The current status of desert locusts is being monitored on daily basis by the Ministry of Agriculture and Fisheries, and the wind direction gives them the indication which way they will be heading next.
Nasr bin Saif al Shamsi, Director of Plant Protection at the Ministry of Agriculture and Fisheries, explained how teams from the ministry have been coordinated in controlling the locusts.
The swarms of desert locusts have been spotted in many locations especially in northern and southern Al Sharqiyah and Al Wusta governorates. “Measures have been taken since mid November 2019 and are continuing.
“We are using different kinds of pesticides to combat desert locusts. We have been conducting surveillance and controlling them with chemical pesticides sprayed on them. This is the best solution at the current situation and is
approved by FAO.”
Currently the ministry has covered surveillance an area of 600,000 hectares in Al Wusta, and we have controlled and treated an area of 886 hectares with pesticide. In Al Sharqiyah the area under survey is 400,000 hectares and the controlled area is 3,559 hectares.
“On Saturday, Muscat experienced a swarm of locusts, especially Bausher, and before that it
was in Qurayat.
“But these are different swarms. This swarm that arrived in Bausher is from Iran, Pakistan or India as it was expected because of the wind direction.
We have a specialised section for desert locusts and we have been there since yesterday to treat the swarm in coordination with the Muscat Municipality. The swarms are continuously on the move and they go along the sea coast, and that is why we have seen locusts in Salalah last month,” he said. By Sunday the locusts were in Qurum and Wadi Adai.
“As long as they do not find a suitable environment the desert locusts will continue to move. We are monitoring them to find out their next turn, but in the process we are trying to cut down the number,” he said.

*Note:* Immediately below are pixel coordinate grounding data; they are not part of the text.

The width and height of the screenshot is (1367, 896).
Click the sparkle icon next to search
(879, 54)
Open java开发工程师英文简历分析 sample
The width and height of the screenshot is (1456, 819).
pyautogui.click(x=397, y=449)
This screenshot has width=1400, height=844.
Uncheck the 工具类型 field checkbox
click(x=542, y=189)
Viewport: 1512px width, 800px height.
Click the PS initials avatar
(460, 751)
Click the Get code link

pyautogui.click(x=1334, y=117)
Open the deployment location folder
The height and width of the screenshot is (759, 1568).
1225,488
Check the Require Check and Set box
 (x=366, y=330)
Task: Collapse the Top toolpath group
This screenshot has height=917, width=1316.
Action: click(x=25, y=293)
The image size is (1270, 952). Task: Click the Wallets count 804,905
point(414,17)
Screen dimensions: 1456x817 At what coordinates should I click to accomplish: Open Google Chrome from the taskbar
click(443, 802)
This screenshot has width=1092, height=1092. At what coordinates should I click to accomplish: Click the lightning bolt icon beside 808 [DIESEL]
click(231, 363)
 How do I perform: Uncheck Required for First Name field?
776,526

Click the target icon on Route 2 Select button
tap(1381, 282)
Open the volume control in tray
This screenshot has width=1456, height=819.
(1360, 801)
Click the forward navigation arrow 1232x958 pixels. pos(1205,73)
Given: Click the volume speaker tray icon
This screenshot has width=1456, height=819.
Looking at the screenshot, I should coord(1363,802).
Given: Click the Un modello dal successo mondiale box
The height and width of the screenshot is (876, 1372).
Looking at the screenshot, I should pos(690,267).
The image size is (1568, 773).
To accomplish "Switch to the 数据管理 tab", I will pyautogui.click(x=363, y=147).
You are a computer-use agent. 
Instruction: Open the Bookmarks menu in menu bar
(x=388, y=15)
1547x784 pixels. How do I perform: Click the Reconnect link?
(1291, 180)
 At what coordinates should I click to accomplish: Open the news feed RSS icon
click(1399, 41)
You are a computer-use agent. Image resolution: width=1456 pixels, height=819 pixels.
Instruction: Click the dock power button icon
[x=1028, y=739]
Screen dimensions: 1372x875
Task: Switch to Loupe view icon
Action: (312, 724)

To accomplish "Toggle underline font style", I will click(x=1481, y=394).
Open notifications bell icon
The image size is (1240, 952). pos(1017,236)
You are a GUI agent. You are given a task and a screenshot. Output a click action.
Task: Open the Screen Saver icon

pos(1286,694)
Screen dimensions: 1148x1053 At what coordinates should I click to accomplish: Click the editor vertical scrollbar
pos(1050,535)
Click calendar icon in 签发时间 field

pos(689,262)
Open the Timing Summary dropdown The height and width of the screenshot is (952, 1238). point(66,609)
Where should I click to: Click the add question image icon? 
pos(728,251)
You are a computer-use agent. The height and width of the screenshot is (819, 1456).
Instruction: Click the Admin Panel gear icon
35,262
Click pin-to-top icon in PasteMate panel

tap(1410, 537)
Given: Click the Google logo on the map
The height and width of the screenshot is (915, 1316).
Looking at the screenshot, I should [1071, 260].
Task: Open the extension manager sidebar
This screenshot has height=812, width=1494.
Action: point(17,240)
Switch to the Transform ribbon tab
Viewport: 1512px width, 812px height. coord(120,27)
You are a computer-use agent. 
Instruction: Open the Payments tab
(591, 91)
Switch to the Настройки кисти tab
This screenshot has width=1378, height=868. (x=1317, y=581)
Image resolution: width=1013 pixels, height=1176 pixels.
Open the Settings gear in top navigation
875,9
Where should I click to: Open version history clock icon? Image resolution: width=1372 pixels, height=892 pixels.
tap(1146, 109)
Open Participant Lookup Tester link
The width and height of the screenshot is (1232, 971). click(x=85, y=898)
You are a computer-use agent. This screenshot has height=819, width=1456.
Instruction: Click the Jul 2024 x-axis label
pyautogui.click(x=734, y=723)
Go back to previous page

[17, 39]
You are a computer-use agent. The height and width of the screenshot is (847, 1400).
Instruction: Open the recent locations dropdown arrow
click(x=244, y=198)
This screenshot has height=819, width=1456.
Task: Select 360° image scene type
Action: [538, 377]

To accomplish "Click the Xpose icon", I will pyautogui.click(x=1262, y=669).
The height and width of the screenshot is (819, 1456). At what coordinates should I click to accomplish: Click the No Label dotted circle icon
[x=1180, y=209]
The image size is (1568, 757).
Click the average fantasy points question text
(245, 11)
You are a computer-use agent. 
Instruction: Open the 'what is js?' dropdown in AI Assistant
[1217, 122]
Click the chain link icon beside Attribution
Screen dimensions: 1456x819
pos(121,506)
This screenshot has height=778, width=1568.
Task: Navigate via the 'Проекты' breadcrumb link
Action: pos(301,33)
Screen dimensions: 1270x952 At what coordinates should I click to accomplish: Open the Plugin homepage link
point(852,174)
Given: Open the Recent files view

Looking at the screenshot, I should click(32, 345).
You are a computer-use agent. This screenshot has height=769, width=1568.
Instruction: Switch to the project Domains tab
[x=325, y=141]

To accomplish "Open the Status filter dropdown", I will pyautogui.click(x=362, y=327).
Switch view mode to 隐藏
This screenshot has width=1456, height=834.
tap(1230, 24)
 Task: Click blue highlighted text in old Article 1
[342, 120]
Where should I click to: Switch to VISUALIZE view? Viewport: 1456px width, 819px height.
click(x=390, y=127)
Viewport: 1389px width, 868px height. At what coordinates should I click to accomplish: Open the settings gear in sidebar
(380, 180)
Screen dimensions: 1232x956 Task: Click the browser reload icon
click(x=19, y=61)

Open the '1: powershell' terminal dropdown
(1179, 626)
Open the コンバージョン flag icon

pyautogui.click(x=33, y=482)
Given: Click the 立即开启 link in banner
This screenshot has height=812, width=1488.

The desert locusts can attack any greenery as long as they spot them. What makes this year unique is that the surrounding countries are also facing similar situation, if not worse. On the eastern side Pakistan, Iran and India are battling out the swarms and on the western side Saudi Arabia is facing the challenge and on the south Yemen is also having swarms passing through and is considered threatening because of the inability to control the swarms.
Until now in Oman, the desert locusts have been heading towards the remote and desert areas not harming crops and farms, and in the case of Muscat, there are not too many farms.
The biggest challenge, according to Nasr, is to prevent the locusts from laying eggs.
“The wind usually plays a major role. Last year we had storms considered ideal for the locusts to move from one country to another. According to the direction of the wind the locusts move too. They go along the sea and travel from Somalia as well. So everyday we are monitoring the direction of the wind, so based on that we can forecast the movement of the desert locusts. We are also closely coordinating with CRC of Food and Agriculture Organization,” he noted.
The Commission for Controlling Desert Locust in the central region, CRC, covers Northeast Africa and the Near East and comprises 16 member countries including Bahrain, Djibouti, Egypt, Eritrea, Ethiopia, Iraq, Jordan, Kuwait, Lebanon, Oman, Qatar, Saudi Arabia, Sudan, Syria, United Arab Emirates and Yemen. The CRC concentrates on integrated approach that supports the development, sharing and adaptation of preventive control strategies, explore approaches for assessing impact, vulnerability, adaptation and planning, and focus on economic, institutional and financing issues. It also creates enabling frameworks for economically and environmentally sound control products that embody resource use efficiency, diversification, accessibility and mitigation of the negative impacts of conventional insecticides.
“Information is exchanged and each country knows what is available in the other nation,” he said.
A swarm of desert locust is about one square kilometre in the smallest size (otherwise they are known as groups of locusts) and the best way to handle it is to inform the Ministry of Agriculture and Fisheries about the location and the team will execute the treatment. The sandy moist soil is ideal for locusts to lay eggs. “This is the crucial point and we are trying to avoid this, which is not an easy task when we are combating a swarm’’.
According to the forecast of the desert locust movement, experts believe the insects could be heading towards the interior and maybe to Al Sharqiyah again, depending on the wind direction. Each governorate has their own surveillance team which coordinates with the Ministry of Agriculture and Fisheries. Individually a person cannot do anything against the swarm. “The best thing is to inform the ministry and we will treat the swarm before they can do any damage,” said the director of plant protection.